All You Need to Know About Breaking a Lease
- Jun 11, 2019
Rules are meant to be broken, they say, and the same could be said about leases. Signing a lease on a home or apartment is an exciting endeavor, but also a significant responsibility. As a legally binding contract, signing it means you’re responsible for paying the rent every month for a period of time. But what happens if life gets in the way and you need to break the lease? Maybe you need to relocate for a new job, your financial situation has changed, you’ve had a family emergency or things just didn’t go the way you planned.
Breaking a lease isn’t impossible, but it could end up costing you significant time and money. If you’re ready to face that possibility and have decided it’s a must-do, here are our tips for breaking a lease without breaking your soul.
How to break a lease
The first step in attempting to break your lease is notifying your landlord. Do this in writing, either via email or snail mail. Avoid doing it over the phone, as you’ll be without a paper trail. Be sure to save all physical or digital correspondence.
In your letter, explain why you’re seeking to break the lease. The more honest you are, the better, as there’s a chance your landlord is sympathetic to your situation and acts reasonably. Also ask under what terms they’d be willing to terminate the lease and if there’s anything you can do to help (more on this under “Ways to mitigate”).
What to expect
If your landlord agrees to break your lease, it’s usually with some financial or logistical strings attached. Their first priority is avoiding lost rent by having an empty unit on the market. With that in mind, the following caveats are within the realm of possibility.
The landlord may require you to pay the rent for the remaining months on your lease, even if that equates to several months and several thousands of dollars. Otherwise, they may ask for one to three months’ rent, with the majority asking for two, according to Brick Underground. Be sure to get the agreed upon amount in writing.

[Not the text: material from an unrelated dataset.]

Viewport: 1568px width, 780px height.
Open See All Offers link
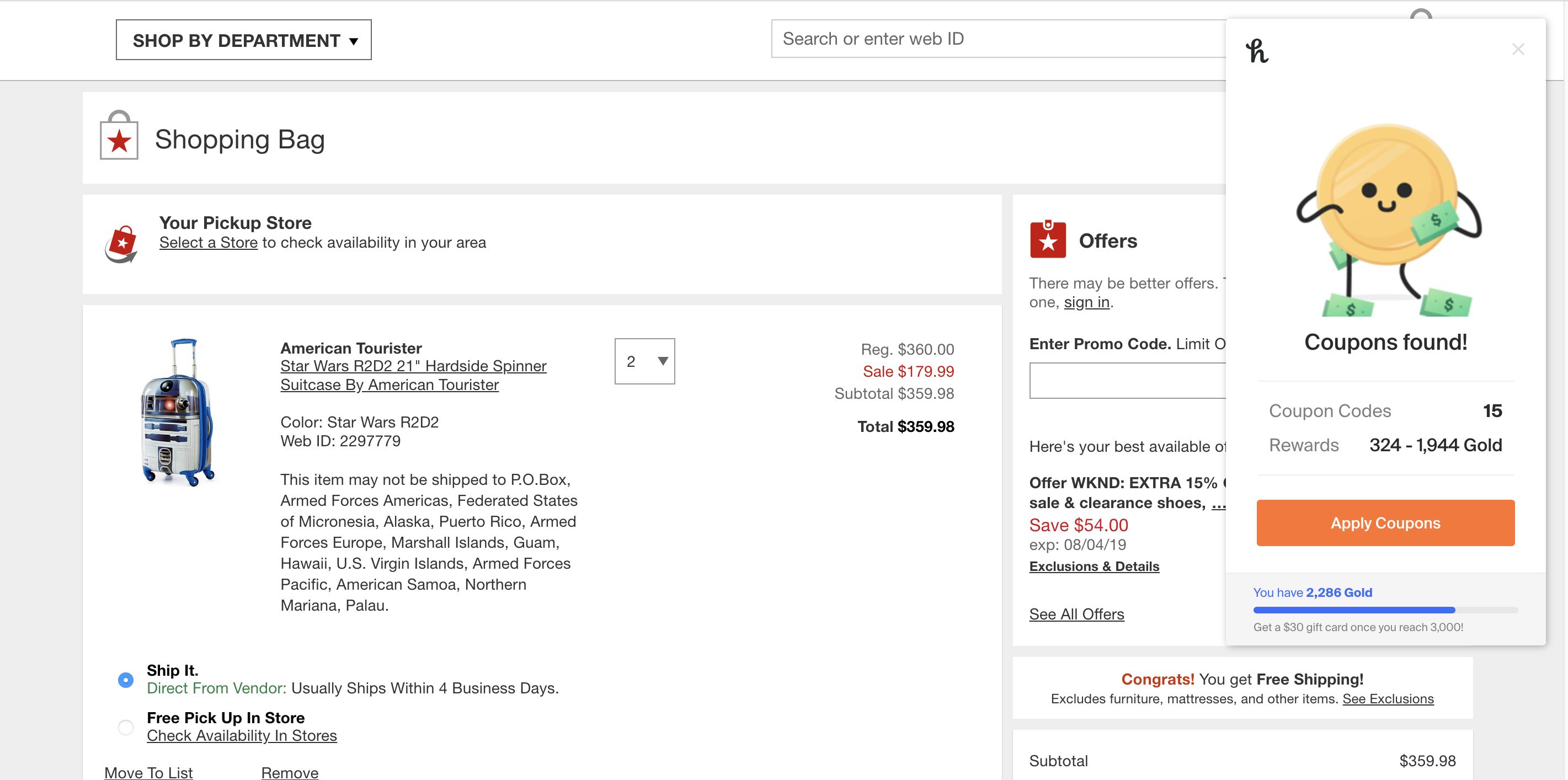(1076, 614)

When breaking a lease, it’s your responsibility to re-rent the apartment, not the landlord’s. Therefore, your landlord may ask you to find a qualified tenant to take your place. This is known as assigning the lease to another tenant, not to be confused with subletting (which we will get to soon). The landlord may also ask for things like regular access to the apartment for inspections, repairs, viewings and other tasks necessary to finding a new tenant.
Ways to mitigate
There are ways you can help mitigate the situation to make your lease break less painful and costly, such as:
Your landlord may allow you to sublet your apartment for the remaining months on your lease. This means someone else lives in the apartment in your place, but your name remains on the lease and you’re ultimately responsible for the rent. It’s also possible that your landlord won’t allow you to sublet, and depending on state law, that may be their right.
If you decide to sublet, be sure to take the proper steps to protect yourself legally and financially.
Move to an in-network apartment
If your apartment’s management company has other properties in its network, find out if they have any availabilities in the city you’re moving to. If yes, they may allow you to transfer your lease or break your current one without penalty.
Have your new employer help out
If you’re relocating for a new job, see if your new employer can help you break your lease as part of your relocation package. That can mean covering the financial penalty completely. If you receive a lump sum for moving expenses, consider using it to cover some or all of the cost to break your lease.
In situations like these, always expect the best but prepare for the worst. In the case of breaking a lease, that means protecting yourself legally, being ready to pay the cost financially and working with your landlord as much as possible to avoid conflict. Chances are you’re not the first person they’ve ever broken a lease with, so at most it’s an unpleasant but not impossible task.